Researchers have tried targeting beta-amyloid and tau in an attempt to treat Alzheimer’s disease. So far, these experimental therapies have been unsuccessful.

Clinical trials are also underway to find preventative ways to block the formation of amyloid plaques in the brain. In addition, researchers are studying whether medications approved for other diseases may help treat Alzheimer’s.
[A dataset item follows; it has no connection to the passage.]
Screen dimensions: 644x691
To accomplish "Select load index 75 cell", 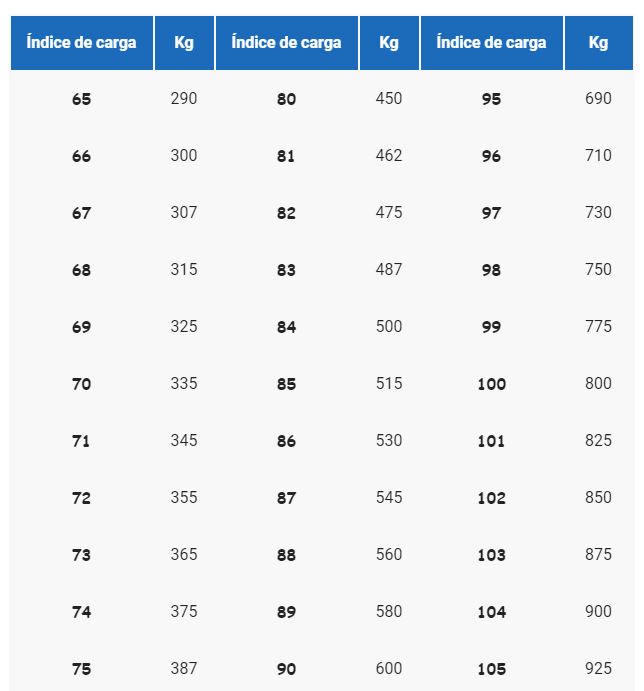I will coord(82,669).
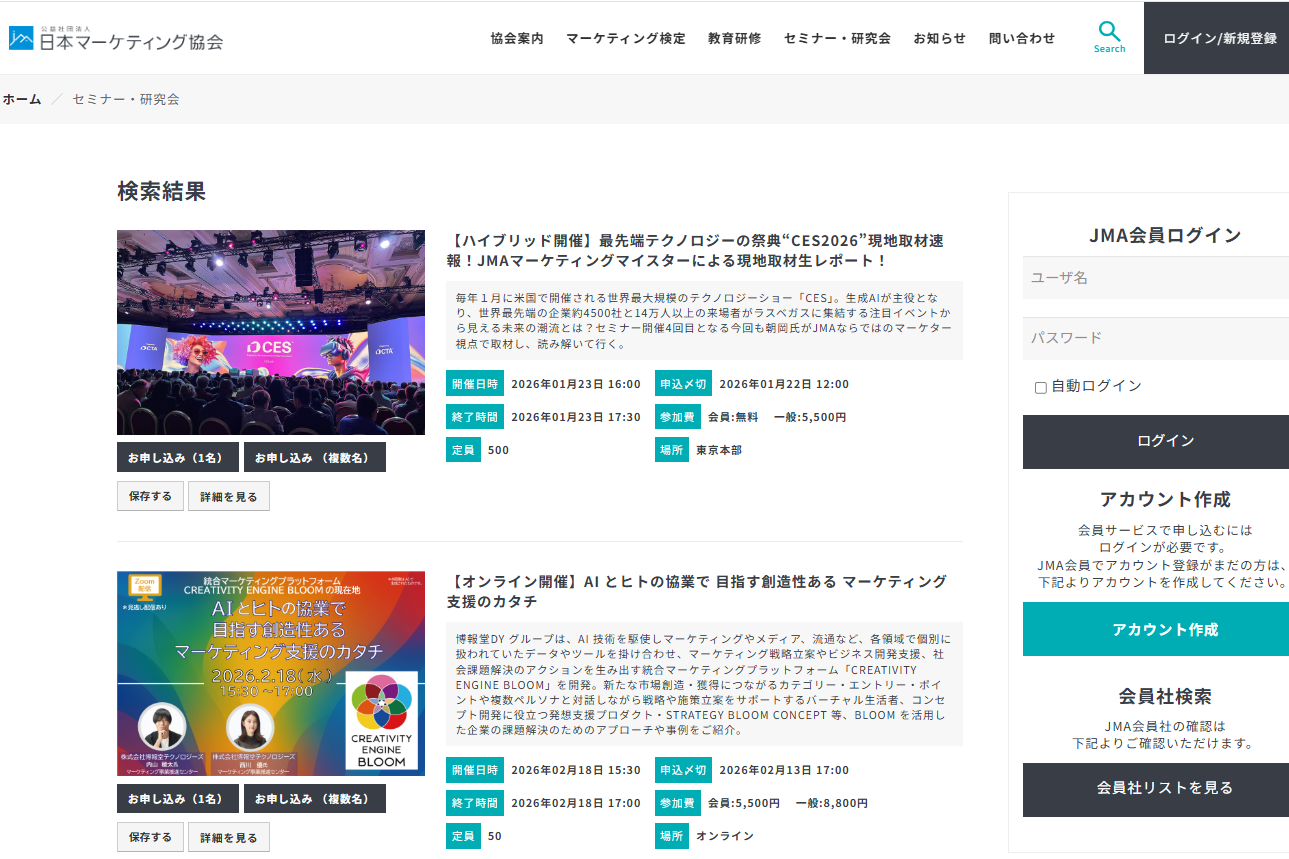Screen dimensions: 1289x859
Task: Select 教育研修 in the navigation
Action: click(733, 38)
Posterior Cortical Atrophy (PCA) Research

Title: Early-onset Alzheimer’s Disease Phenotypes: Neuropsychology and Neural Networks (EOAD-Subtype)

Stage: Recruiting

Principal investigator: Mario F. Mendez, MD, PhD

UCLA Department of Neurology

Los Angeles, CA

Unlike the usual late-onset Alzheimer’s disease (LOAD), early-onset AD (EOAD), with onset before age 65, includes a high percentage of phenotypic variants. These non-familial variants (vEOAD) present not with progressive memory loss but with language, visuospatial, or other cognitive difficulties. AD is now understood as a disorder that manifests with disturbed cognition reflecting disturbed neural networks. A multivariate analysis of neuropsychological tests, the “gold standard” for objectively defining neurocognitive impairments, coupled with structural and functional neuroimaging analysis of connectomes, can identify the neurocognitive-neural network profiles of vEOAD patients, compared to those with typical AD. This knowledge can increase our understanding of the heterogeneity of AD and how it causes disease.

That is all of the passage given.